Je suis en déficit d’heures depuis quatre mois et ma responsable de secteur me dit qu’ayant le diplôme je coûte plus cher. Les collègues n’ayant pas de diplôme coûtent moins cher et sont, elles, en excédent d’heures. Elle me met une certaine pression en me rappelant de rattraper cela, quitte à faire des heures et des kilomètres.

J’interviens chez une dame en GIR1. Les limites de mes compétences sont largement dépassées. J’ai fait une fiche de signalement mais mon asso ne veut pas que j’arrête le dossier car ça me ferait perdre des heures. Il n’y a pas de lit médicalisé et la personne est vraiment difficile à manipuler du fait de sa maladie. Il faudrait y aller à deux mais personne ne veut rien savoir, mon supérieur a menacé de me licencier si je continuais à me plaindre.


Mon employeur est décédé. Son frère, qui était son tuteur, ne m’a pas payée le dernier mois, ce qui représente 176 heures. De plus, il ne m’a pas remis le document de fin de contrat. Il me dit que le compte est bloqué et que c’est le notaire qui s’occupera de tout ça. Je n’ai plus de travail, rien pour le prouver, et pas de salaire. Que faire ?


Planning du lundi : 9h15 – 10h15 puis 12h30 – 13h15 puis 16h30 – 17h puis 20h – 20h30. 2H45 de payées et 3h de déplacements non indemnisées.


Ma responsable m’a appelée à 10h pour me donner une mission de 15h à 17h. N’ayant personne pour aller chercher mon fils à l’école, j’ai dû refuser. Elle me soutient qu’étant en dessous de mon quota d’heures pour le mois, si je refuse cette mission elle m’enlèvera deux heures sur mon salaire.


J’interviens 5 fois par semaine chez un monsieur qui s’alcoolise et qui a des gestes déplacés (tentatives d’attouchements). J’ai prévenu ma responsable mais celle-ci continue de m’envoyer chez lui car personne d’autre ne veut y aller. Je me sens mal, je ne peux plus rien avaler, j’ai mal au ventre. Je ne me sens ni écoutée ni soutenue.


Je travaille du 5 au 15 mars inclus, sans interruption, ce qui fait 55h de travail sans un jour de repos. Puis du 25 au 31, sans repos également. Ça me fatigue d’avance, je ne suis pas sûre de tenir.


Je suis AVS. Lors du transfert d’un patient mon dos s’est bloqué. Le médecin m’a prescrit un arrêt. Suite à cet accident j’ai demandé à mon employeur (le patient qui m’emploie en CESU) un lève-malade mais cela a été refusé. Je le soupçonne de vouloir me licencier car d’après lui je ne peux plus effectuer les tâches qui me sont demandées. En a-t-il le droit ?
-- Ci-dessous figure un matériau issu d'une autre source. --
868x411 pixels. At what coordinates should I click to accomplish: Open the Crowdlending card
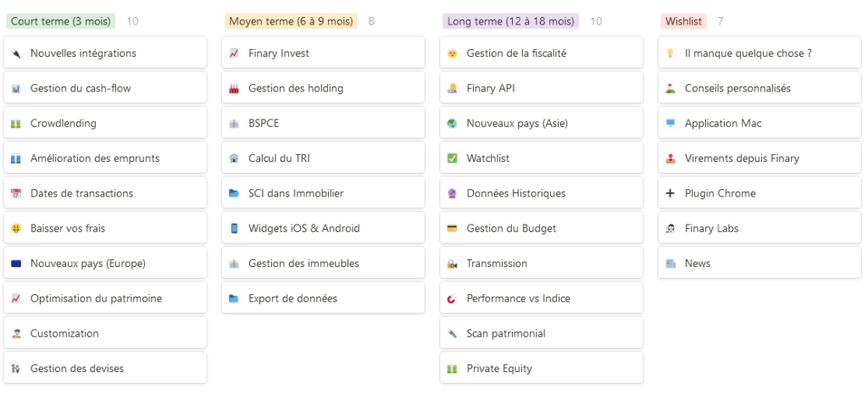tap(105, 124)
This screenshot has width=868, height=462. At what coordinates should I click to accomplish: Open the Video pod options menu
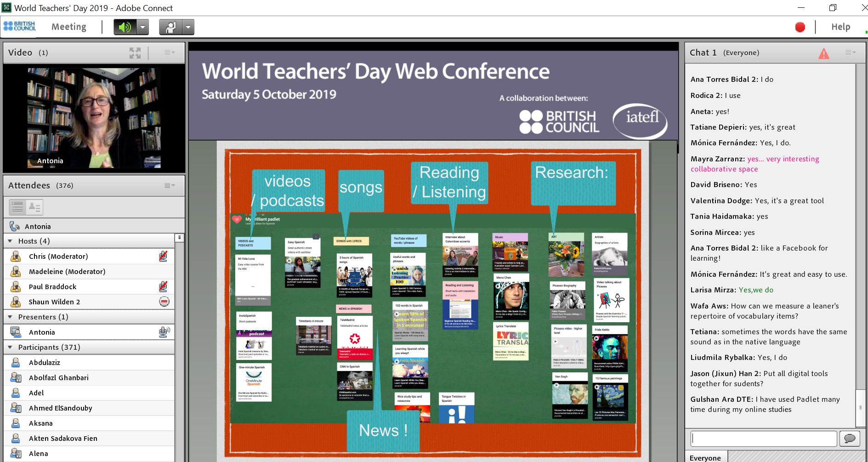(x=170, y=53)
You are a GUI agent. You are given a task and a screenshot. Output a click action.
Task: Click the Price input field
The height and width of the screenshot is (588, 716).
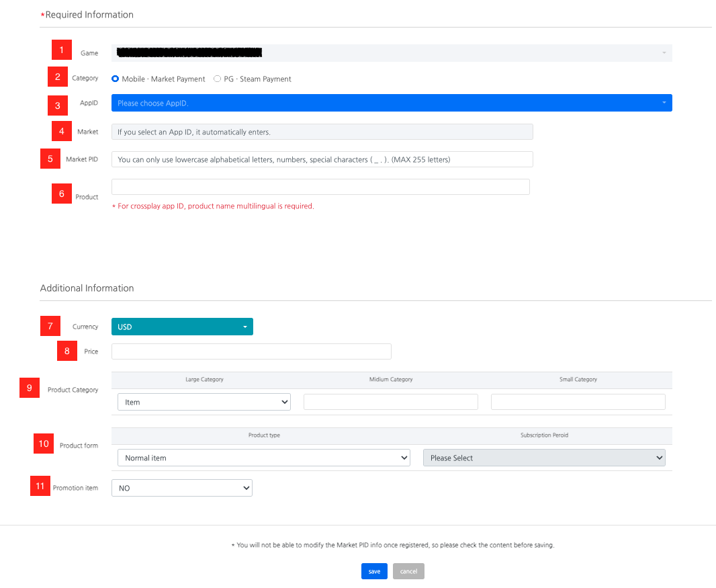pyautogui.click(x=251, y=351)
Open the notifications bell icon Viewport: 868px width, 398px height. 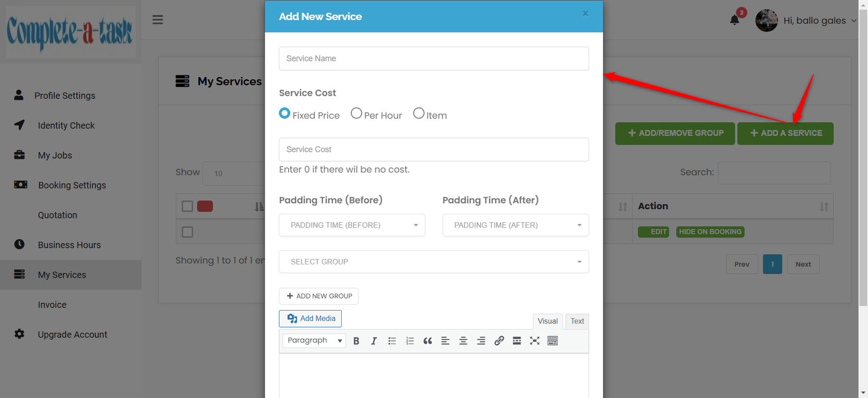735,20
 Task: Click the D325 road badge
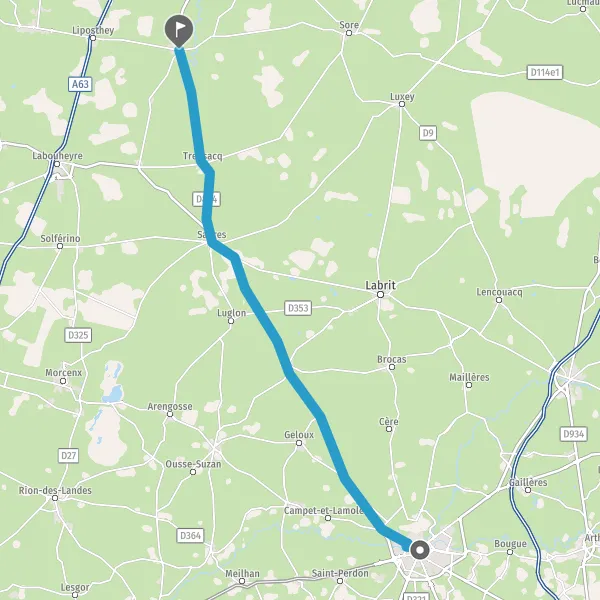78,335
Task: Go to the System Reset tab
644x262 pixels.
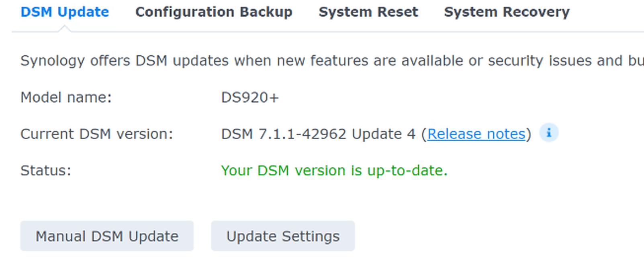Action: tap(368, 12)
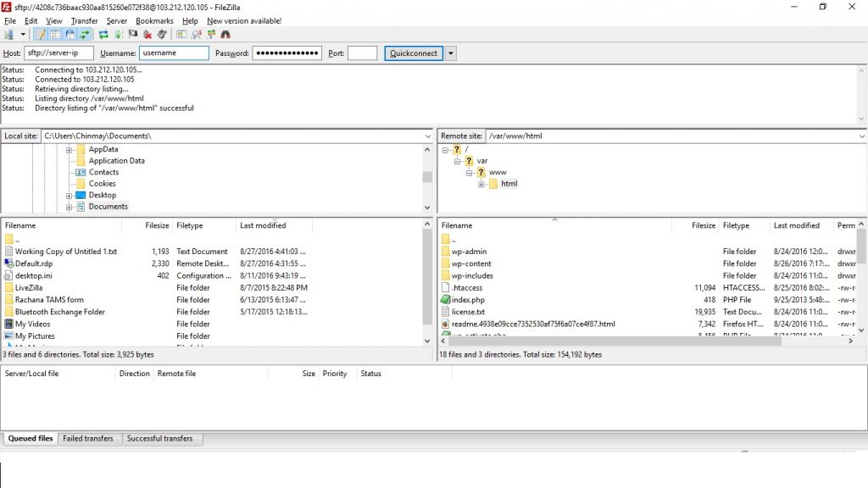The image size is (868, 488).
Task: Open the directory listing filters icon
Action: [181, 35]
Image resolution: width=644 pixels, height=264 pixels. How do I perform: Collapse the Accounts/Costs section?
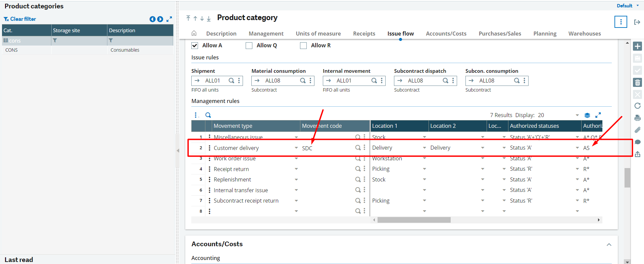609,245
Ça fait deux semaines que je bosse pour une association et je n’en peux plus. Je suis épuisée, lessivée. Je commence tous les jours à 8h pour finir à 20h avec un trou de 14h à 17h.
Je suis aide à domicile sans diplôme. J’interviens chez une personne pour une toilette complète au lit. Elle a fait un AVC et ne peut même pas tenir un gant. Je lui mets les médicaments au coin de la bouche pour qu’elle les avale. Que se passe-t-il en cas de problème?
J’ai obtenu le DEAVS grâce à une VAE que j’ai effectuée en dehors de mon temps de travail, avec financement personnel. Mon employeur refuse de changer ma fiche de poste car il m’a embauchée en tant qu’aide à domicile et non en tant qu’auxiliaire de vie. Huit ans d’ancienneté dans cette boîte.
Commencer à 7h et finir à 20h30. Je suis fatiguée.
D’après ma responsable de secteur il est tout à fait normal de ne pas avoir de repos quand on travaille le week-end, ce qui nous fait donc douze jours d’affilée. C’est normal?
J’ai un week-end de repos pour quatre semaines de travail, c’est normal?
Mon employeur ne me fournit pas de gants, ni pour le ménage ni pour les toilettes, et encore moins de solution hydro-alcoolique. J’achète tout moi-même.
Je n’ai mon planning que le jeudi ou le vendredi pour la semaine suivante, ça me pose souvent des problèmes d’organisation.
Je suis auxiliaire de vie. J’ai un contrat de 120h/mois mais mon patron veut le réduire. Comme j’ai refusé, il m’a quand même enlevé une trentaine d’heures et me fait faire le ménage dans les bureaux.
J’ai mon diplôme d’auxiliaire de vie mais suis payée en tant qu’aide ménagère.
Je suis aide à domicile non diplômée. J’interviens chez une dame handicapée très dépendante. Je prépare son pilulier, écrase les médicaments, les lui donne, la fais manger, lui fais sa toilette, l’habille, fais son ménage, son repassage… Si je compte les heures de présence effective et de présence responsable, ça me fait du 6€ de l’heure.
Dans mon association les nouvelles font deux jours de tournée avec une ancienne puis sont larguées sans fiche de poste. Elles ont juste une adresse et doivent se débrouiller avec. Elles sont jeunes, souvent débutantes, et sont stressées.
C’est en passant au bureau à midi que j’ai vu que mon planning avait changé. J’aurais dû me trouver chez une nouvelle bénéficiaire pour une aide au repas à 11h30, mais je n’étais pas prévenue. J’y suis allée en vitesse, je n’ai pas eu de pause-repas.
Une bénéficiaire refuse que j’ouvre les fenêtres car elle a peur que ses chats se sauvent. Le sol est couvert d’urine et d’excréments de chats et de chiens. J’ai prévenu ma responsable mais celle-ci me dit que c’est à moi d’être plus convaincante.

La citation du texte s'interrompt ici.